--- Given passage ---
####

By Richard O Smith

I appear to be in a meaningful relationship with the actress and supermodel Lily Cole. Such is her commitment to our coup de foudre that she has opted to have my name tattooed on her foot. This I find slightly perturbing, so we argue about the appropriateness of her tattoo decision. After all, I worry that – should I find someone better and move on – Lily will be unnecessarily limited in her choice of future fish in the sea to ones called “Richard”.

Oh, I should probably explain that this occurred exactly as I’ve described. Albeit in a dream. Then, just before I wake, Lily becomes agitated and yells: “I can’t stand this banging any more.”

Meanwhile, back in reality, it’s aggressively early on a Sunday morning. I open my eyes at 4.55am to two intense sensations. My bed is seemingly bouncing up and down like a space hopper to an accompanying banging sound. And my wife is giving me a look of contemptuous curiosity, wearing the same expression she’d reserve for analysing a newly appeared stain on her favourite outfit.

Bang. Bang. Bang.

“I said, I can’t stand this banging any more,” says my wife.

I snap into consciousness. My chances of escaping back into my dream and seeing if supermodel Lily and I can make up after our tattoo-based spat is not going to happen. “It’s not even 5am,” says my wife. “This has been going on for several minutes already. I think it’s nearby.”

My part of Oxford is reverberating to what sounds like an industrial steam hammer so close it’s likely coming from inside my bedside cabinet. Next door’s dog is doing the sort of whimpering he normally reserves for Guy Fawkes Night.

It’s intrusively loud. A return to sleep is simply not an option. Everywhere is booming relentlessly with metronomic regularity. “Have they started fracking in our kitchen?” I ask.

“We need [bang] to ring [bang] the police [bang].” My wife dials the non-emergency number 101 and reports the incessant thunderous thumping. It’s the sort of sound that results from workmen making a serious attempt to crack the Earth into two halves.

The police agree that at 4.55am this constitutes anti-social behaviour. Especially given it’s a Sunday. When my wife holds the phone outside the front door to demonstrate the noise levels, they concur it’s sufficiently loud to justify immediate investigation. My wife is surprised to discover that she’s reached a police call centre not in Oxford but Milton Keynes. She’s also surprised they can’t hear it in MK.

Apparently this innovation is “more efficient” to access police services. In the same way that moving our fridge from the kitchen in Oxford to Milton Keynes would be “more efficient” whenever we wanted to access some milk.

####

Data on locating visible targets
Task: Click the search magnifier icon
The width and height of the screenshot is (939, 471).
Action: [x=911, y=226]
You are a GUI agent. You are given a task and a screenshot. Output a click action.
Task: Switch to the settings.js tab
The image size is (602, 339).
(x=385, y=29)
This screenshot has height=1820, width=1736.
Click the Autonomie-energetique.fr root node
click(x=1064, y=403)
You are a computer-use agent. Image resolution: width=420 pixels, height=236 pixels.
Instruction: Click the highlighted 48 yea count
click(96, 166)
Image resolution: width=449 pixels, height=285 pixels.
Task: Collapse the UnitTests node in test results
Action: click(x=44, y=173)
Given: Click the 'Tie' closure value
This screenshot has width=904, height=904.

####

--- Work to complete ---
(a) In the passage about the early-morning banging, where was the police call center that the wife reached?
(b) Please continue the passage about the early-morning banging, picking up after its final sentence.

--- Results for each task ---
(a) Milton Keynes

(b)
Wearing the minimum of clothes you can get away with in public – usually reserved for fetching in milk, newspapers or going clubbing – I head off on my bike in full investigative mode to try to source the epicentre of the invasive pounding.

Living where I do in high-density housing renders the tumult hard to track, as it reverberates, rebounds and echoes like a squash court. Eventually I trace the cause of the commotion to a south-westerly direction. I spot someone I know. She’s wearing an inadequate pink dressing gown and picking up a cat. As she bends down I hastily avert my gaze fractionally too late – I can confirm she has no tattoos – and conduct a conversation whilst staring stubbornly at her wheelie bins. “We’ve reported the noise to the police,” I inform her. “Good. It woke me up,” she says, before adding bizarrely, “Is it someone walking along the street bashing a big drum?”

My mobile rings. It’s my wife to inform me that the police have rung back and traced the noise. Apparently the railway has permission to embed huge stanchions trackside on consecutive Sunday mornings when the line is closed for engineering work.

That evening we go to bed exceptionally early to try to compensate for our lost sleep. I sink deep into the beckoning softness of the mattress and anticipate a lovely five-star vacation in the Land of Nod. “By the way,” says my wife with startled urgency: “Who’s Lily?”

“Who?” I poker bluff. “You were saying her name this morning during the intense banging.”

Lily’s starring role in my dream can be explained. I’d seen the “flamed-haired beauty ®” in a theatre play two days earlier in London. My front row seat enabled me to spot a tattooed name on the end of one of her (about four feet long) model legs. I decide to tell my wife the truth: that Lily had appeared uninvited in my dream – finally proving that Oxford people don’t just dream about spires.

“Ha! You and supermodel Lily Cole!?” chortles my wife. “In your dreams!” Er, exactly.

l Richard O Smith is the author of Oxford Examined: Town & Clown (£7.99, Signal Books)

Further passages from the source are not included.